KeywordsNeonate Pneumomediastinum Thymus
Respiratory distress in the neonate is a frequent clinical scenario. Common causes include transient tachypnoea of the newborn, respiratory distress syndrome, pneumothorax, meconium aspiration syndrome and pneumonia. Pneumomediastinum is uncommon in both infants and children [1, 2]. In the neonate, pneumomediastinum may be asymptomatic but may also cause significant respiratory distress. We present a case of pneumomediastinum in a neonate in whom the initial chest x-rays (CXRs) were difficult to interpret.
The incidence of neonatal pneumomediastinum was estimated in the 1960s to be rare at 4–25 per 10,000 live births [1, 2]. The putative pathophysiology of pneumomediastinum was described even earlier. From animal studies in 1939, it was hypothesized that air moves from distended alveoli through very small ruptures between pulmonary capillaries and then flows along perivascular sheaths into the mediastinum, thereby leading to varying degrees of obstruction to pulmonary blood flow and reduction in lung volume . This hypothesis is supported by the reported higher incidence of pneumomediastinum in neonates who have received positive pressure ventilation [4, 5] such as in our patient, although spontaneous cases are also described [2, 5]. Clinical findings if present are those of respiratory distress and there may also be signs due to air leak in other anatomical locations such as a pneumothorax .
Diagnosis is usually made on plain chest radiography . CXR may show a halo around the heart border which excludes the diaphragmatic border of the heart, differentiating a pneumomediastinum from a pneumopericardium; or a lateral view may show a retrosternal translucency . In our patient, elevation of the thymus gave rise to a crescentic appearance of the thymus and the “spinnaker-sail sign” [1, 6, 9]. CT scan is the investigation of choice for suspected mediastinal masses  and has also been recommended for diagnosis of pneumomediastinum , This diagnostic benefit must be weighed against the risks of radiation exposure and an increased long term cancer risk to the newborn . This risk has been attenuated more recently with the development of lower radiation CT strategies . Ultrasound has a far better safety profile and been also been used as an adjunct to CXR in neonates [13, 14].

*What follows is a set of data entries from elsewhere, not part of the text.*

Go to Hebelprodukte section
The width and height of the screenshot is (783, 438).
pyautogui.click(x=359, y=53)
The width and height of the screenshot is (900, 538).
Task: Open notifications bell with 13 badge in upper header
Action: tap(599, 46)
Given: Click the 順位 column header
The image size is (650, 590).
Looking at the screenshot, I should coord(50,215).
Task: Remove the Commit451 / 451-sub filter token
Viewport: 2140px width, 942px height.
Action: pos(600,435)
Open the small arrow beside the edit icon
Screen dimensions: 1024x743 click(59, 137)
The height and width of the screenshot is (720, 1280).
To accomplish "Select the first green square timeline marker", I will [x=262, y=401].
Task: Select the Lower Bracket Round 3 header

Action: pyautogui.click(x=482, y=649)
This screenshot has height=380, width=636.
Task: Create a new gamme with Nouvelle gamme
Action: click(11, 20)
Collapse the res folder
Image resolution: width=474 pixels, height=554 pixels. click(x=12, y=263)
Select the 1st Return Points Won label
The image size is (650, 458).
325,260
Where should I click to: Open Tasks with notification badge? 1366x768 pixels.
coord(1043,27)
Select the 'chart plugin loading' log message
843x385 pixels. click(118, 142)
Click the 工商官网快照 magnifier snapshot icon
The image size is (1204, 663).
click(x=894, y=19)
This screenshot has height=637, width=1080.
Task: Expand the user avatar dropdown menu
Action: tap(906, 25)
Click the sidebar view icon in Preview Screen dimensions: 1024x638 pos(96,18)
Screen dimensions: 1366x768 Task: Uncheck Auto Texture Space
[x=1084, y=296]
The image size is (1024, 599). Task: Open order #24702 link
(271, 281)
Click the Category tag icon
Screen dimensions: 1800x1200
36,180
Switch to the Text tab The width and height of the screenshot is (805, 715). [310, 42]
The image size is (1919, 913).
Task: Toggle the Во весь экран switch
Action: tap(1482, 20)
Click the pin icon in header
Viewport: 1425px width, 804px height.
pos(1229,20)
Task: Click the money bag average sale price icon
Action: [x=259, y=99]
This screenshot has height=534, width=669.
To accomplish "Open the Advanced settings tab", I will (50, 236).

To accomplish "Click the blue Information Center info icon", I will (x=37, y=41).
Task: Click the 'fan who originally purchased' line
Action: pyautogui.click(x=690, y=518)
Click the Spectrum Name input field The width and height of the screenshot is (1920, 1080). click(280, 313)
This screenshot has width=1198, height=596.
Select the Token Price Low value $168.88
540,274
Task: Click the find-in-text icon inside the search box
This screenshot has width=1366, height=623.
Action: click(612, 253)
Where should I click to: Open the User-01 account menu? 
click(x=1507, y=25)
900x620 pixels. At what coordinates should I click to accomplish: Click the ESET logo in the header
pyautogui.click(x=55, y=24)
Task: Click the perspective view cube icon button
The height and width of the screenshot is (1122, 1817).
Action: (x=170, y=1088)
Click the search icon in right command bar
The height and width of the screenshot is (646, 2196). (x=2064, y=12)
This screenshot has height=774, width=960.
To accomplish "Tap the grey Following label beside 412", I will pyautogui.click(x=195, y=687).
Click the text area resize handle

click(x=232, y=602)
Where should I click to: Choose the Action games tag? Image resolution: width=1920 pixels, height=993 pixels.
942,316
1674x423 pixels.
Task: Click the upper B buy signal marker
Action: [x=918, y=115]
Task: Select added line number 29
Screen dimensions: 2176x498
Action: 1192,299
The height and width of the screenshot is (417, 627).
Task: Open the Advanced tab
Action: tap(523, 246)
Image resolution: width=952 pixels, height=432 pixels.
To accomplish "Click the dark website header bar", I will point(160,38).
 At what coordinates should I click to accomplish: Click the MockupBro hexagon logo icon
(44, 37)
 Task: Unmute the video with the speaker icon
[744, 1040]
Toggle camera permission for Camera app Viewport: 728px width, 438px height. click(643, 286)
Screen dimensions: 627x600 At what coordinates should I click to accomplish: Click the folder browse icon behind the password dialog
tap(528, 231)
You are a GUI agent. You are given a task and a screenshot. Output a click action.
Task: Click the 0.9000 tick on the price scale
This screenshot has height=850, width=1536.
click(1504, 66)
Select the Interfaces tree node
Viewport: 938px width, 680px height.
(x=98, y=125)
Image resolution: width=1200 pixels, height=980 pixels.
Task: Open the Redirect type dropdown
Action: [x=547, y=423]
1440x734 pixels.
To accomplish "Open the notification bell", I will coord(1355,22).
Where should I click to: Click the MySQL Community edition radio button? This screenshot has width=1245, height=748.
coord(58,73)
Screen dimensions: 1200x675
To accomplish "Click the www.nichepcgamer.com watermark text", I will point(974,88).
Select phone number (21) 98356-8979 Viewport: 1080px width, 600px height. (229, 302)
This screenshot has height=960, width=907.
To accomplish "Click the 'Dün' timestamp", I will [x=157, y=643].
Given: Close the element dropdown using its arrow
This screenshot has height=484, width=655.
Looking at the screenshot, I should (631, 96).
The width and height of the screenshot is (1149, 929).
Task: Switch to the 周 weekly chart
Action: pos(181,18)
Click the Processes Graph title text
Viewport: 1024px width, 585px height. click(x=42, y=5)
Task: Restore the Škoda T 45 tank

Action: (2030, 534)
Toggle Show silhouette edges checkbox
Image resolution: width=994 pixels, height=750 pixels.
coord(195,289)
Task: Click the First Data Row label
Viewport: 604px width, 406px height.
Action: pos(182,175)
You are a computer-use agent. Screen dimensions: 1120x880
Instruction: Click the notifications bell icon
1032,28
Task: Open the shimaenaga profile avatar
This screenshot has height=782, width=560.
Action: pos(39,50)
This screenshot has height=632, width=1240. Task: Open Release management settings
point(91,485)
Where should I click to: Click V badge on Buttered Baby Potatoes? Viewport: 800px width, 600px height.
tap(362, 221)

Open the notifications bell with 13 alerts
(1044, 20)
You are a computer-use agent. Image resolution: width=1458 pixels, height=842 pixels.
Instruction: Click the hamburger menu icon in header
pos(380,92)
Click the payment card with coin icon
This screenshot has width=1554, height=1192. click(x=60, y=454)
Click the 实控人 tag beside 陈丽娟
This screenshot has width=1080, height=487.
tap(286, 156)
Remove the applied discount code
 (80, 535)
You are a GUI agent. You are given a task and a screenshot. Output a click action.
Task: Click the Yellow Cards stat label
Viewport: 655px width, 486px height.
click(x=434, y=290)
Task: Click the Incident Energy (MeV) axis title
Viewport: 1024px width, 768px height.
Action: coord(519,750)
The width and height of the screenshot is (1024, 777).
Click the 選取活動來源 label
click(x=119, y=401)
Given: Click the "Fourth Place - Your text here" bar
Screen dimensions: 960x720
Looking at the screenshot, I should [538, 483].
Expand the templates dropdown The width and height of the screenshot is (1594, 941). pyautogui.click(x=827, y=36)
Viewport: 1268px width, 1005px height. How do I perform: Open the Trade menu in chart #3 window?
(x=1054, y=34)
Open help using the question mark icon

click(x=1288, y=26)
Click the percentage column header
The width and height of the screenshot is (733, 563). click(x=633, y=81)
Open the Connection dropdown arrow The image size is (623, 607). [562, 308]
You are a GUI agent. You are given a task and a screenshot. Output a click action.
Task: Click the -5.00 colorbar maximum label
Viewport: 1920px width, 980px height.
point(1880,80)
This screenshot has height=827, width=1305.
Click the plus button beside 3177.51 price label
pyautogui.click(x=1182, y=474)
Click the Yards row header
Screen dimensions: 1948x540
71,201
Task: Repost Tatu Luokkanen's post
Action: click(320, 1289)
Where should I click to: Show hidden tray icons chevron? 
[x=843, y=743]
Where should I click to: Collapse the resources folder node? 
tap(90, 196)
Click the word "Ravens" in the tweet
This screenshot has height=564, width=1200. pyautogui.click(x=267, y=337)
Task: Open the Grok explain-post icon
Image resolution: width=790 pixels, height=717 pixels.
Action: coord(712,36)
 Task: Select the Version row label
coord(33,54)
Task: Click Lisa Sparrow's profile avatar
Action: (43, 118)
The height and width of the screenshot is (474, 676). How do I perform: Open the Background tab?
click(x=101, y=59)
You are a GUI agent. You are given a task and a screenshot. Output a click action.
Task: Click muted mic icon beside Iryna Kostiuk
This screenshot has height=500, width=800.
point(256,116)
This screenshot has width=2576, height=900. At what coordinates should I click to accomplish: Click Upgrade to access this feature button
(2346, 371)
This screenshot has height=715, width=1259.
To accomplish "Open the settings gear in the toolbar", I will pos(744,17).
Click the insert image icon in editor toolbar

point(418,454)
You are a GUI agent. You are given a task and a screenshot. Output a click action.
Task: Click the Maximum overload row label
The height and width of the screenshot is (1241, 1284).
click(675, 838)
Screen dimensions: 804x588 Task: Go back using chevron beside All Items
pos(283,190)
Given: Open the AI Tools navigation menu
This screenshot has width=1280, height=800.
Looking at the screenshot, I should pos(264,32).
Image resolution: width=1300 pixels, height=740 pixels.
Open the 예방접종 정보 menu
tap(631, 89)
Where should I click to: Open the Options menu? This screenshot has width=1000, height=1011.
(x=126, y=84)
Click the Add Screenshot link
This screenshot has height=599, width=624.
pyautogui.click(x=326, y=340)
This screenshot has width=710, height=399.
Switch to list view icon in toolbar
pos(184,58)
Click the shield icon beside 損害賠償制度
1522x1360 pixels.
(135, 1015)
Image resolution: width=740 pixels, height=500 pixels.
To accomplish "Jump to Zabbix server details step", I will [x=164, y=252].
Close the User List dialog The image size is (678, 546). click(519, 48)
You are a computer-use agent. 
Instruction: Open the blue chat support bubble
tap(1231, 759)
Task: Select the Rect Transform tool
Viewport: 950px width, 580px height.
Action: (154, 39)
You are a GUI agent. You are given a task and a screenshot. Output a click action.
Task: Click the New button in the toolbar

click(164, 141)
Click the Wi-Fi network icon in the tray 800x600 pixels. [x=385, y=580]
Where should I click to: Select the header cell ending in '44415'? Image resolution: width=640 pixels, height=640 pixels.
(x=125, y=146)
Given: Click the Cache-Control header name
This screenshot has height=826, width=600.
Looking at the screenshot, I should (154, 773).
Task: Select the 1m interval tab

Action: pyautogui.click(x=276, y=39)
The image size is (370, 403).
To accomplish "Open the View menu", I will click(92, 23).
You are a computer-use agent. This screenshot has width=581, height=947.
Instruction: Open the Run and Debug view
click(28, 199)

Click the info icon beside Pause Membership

Although there have been case reports of drainage of a pneumomediastinum in a neonate in extremis [15, 16, 17], there is spontaneous resolution reported in case reports and case series in the majority, with or without supplemental oxygen [1, 2, 7, 9, 18].
Pneumomediastinum is a rare cause of neonatal respiratory distress and initial chest X-rays can be difficult to interpret. Despite impressive findings on chest radiography, management is generally conservative and the prognosis usually excellent.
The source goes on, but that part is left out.